Prolific film producer Alan Latham, whose low-budget projects have featured stars like Kelsey Grammer and Anna Chancellor, has had 50 of his production businesses forcibly removed from the UK's companies register. This action leaves workers unable to chase unpaid fees, according to data compiled by the film workers' union Bectu.
Compulsory Strike Offs Leave Creditors Without Recourse
A compulsory strike off occurs when Companies House dissolves a company for failing to meet legal obligations, such as ignoring warnings to file annual accounts or confirmation statements. Once a company is removed from the register, there is no longer an entity for creditors to make claims against. Film workers have told the Guardian that they have been unable to collect debts owed by Latham's former businesses, including those that have been struck off.
One of Latham's companies, City Girls Productions, was set up to produce the film City Girls, starring Elizabeth Hurley. Filming began in Yorkshire in 2021 but was abandoned after a cast member contracted Covid-19. A crew member said she was among several early-career workers who were not fully paid. “We were all young, desperate for work and to prove our worth. We were overly excited – that comes with not understanding – and we were exploited,” she said. “It felt like they were using young whippersnappers as their cashflow, without us consenting or having any way of knowing that this was the MO.”

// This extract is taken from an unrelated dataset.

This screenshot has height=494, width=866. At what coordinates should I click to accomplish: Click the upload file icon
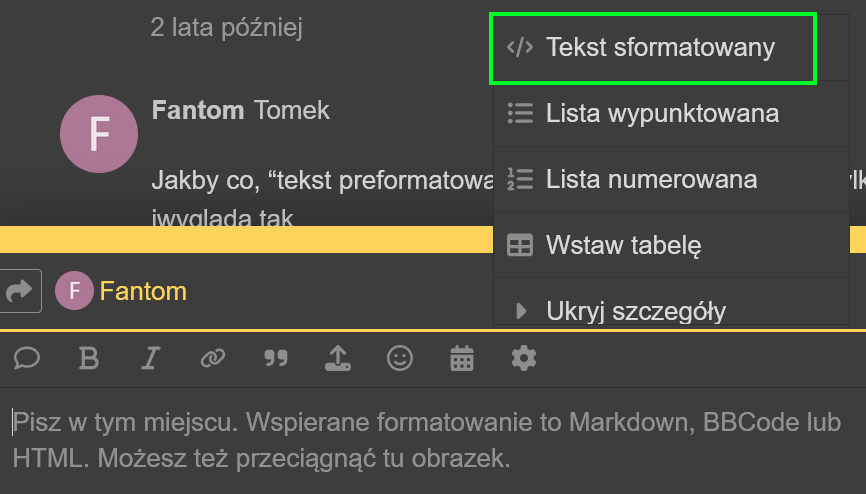pos(337,358)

Multiple Productions Affected
A second supplier, who worked on another unfinished Latham film called Rufus Kane, said his business was owed thousands of pounds by the production company RK Film Productions. “We got every excuse under the sun [not to be paid],” he said. “It was really bad and we just about managed to keep our heads above water. We had no choice but to write the debt off. Even just talking about it brings up the old scars.”

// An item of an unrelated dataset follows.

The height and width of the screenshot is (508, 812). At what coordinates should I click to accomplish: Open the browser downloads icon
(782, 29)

City Girls Productions and RK Film Productions were compulsorily struck off by Companies House in 2024 and 2025, respectively. The Guardian has been told of further Latham productions where film workers claim they have not been paid.

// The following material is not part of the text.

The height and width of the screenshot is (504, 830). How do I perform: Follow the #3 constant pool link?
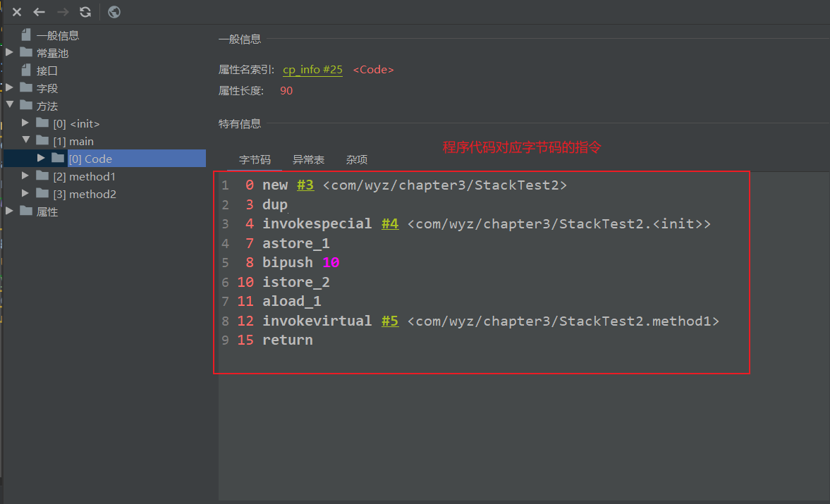[305, 185]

Pattern of Late Filings and Dissolutions
In total, 50 companies have been removed from the register by Companies House when Latham was a director, according to Bectu's analysis. The businesses were late filing either annual accounts or confirmation statements on more than 400 occasions, according to additional research by business data firm Tech City Labs. The frequency of interventions to strike off Latham's companies raises questions as to whether he planned for large numbers of his businesses to be dissolved.
Discrete companies – often called special purpose vehicles (SPVs) – are routinely formed to manage a single project and tend to continue trading for years after a film's release to collect royalties, according to industry sources. Latham remains a director of about 50 active companies, according to Companies House data. He is a well-known figure in the UK film industry, credited as a producer on 81 releases dating back to 1996, with two further films in production, according to IMDb.
Previous Questions Over Financing
In November, the Guardian reported on questions over the financing of some of Latham's films, where leaked internal budgets appeared to show significantly lower costs than published figures used to determine the level of tax credits the productions claimed. Latham was approached for comment.